# Clustering StackOverflow Q&A

EPFL Big Data Analysis Week 2 Assignment
https://www.coursera.org/learn/scala-spark-big-data/home/info

"The overall goal of this assignment is to implement a distributed k-means algorithm which clusters posts on the popular question-answer platform StackOverflow according to their score. Moreover, this clustering should be executed in parallel for different programming languages, and the results should be compared.

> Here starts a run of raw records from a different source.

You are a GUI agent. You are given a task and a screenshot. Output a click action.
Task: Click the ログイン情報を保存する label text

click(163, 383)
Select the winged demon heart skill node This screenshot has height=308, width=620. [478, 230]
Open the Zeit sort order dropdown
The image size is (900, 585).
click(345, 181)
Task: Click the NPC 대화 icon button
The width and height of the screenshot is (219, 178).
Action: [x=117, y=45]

The motivation is as follows: StackOverflow is an important source of documentation. However, different user-provided answers may have very different ratings (based on user votes) based on their perceived value. Therefore, we would like to look at the distribution of questions and their answers. For example, how many highly-rated answers do StackOverflow users post, and how high are their scores? Are there big differences between higher-rated answers and lower-rated ones?"

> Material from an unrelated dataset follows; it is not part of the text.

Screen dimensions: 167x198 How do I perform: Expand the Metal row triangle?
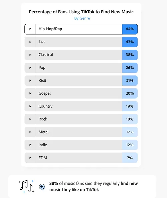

Data file download link: http://alaska.epfl.ch/~dockermoocs/bigdata/stackoverflow.csv

**WORK IN PROGRESS**

In [1]:
import time

# Credits to Fahim Sakri 
# Source (https://medium.com/pythonhive/python-decorator-to-measure-the-execution-time-of-methods-fa04cb6bb36d)
# An annotation for timing a python function
def timeit(method):
    def timed(*args, **kw):
        ts = time.time()
        result = method(*args, **kw)
        te = time.time()
        if 'log_time' in kw:
            name = kw.get('log_name', method.__name__.upper())
            kw['log_time'][name] = int((te - ts) * 1000)
        else:
            print ("%r  %2.2f ms" % (method.__name__, (te - ts) * 1000))
        return result
    return timed

from post import Post

In [2]:
## Setup
from pyspark.sql import SparkSession
from pyspark.sql import Row
from pyspark import SparkConf, SparkContext
import pandas as pd
import numpy as np

spark = SparkSession \
    .builder \
    .appName("EPFL Wk2 Assignment") \
    .getOrCreate()
        
spark.conf.set("spark.executor.instances", 1)
spark.conf.set("spark.executor.cores", 1)
spark.conf.set("spark.cores.max", 1)
spark.sparkContext.addPyFile('post.py')

# Create RDD
data = spark.read.csv('/data/epfl-big-data-analysis/stackoverflow.csv', header=False, inferSchema=True)
data = data.withColumnRenamed("_c0", "post_type_id") # type 1 = question, type 2 = answer
data = data.withColumnRenamed("_c1", "id")
data = data.withColumnRenamed("_c2", "acceptedAnswerId")
data = data.withColumnRenamed("_c3", "parentId")
data = data.withColumnRenamed("_c4", "score")
data = data.withColumnRenamed("_c5", "tag")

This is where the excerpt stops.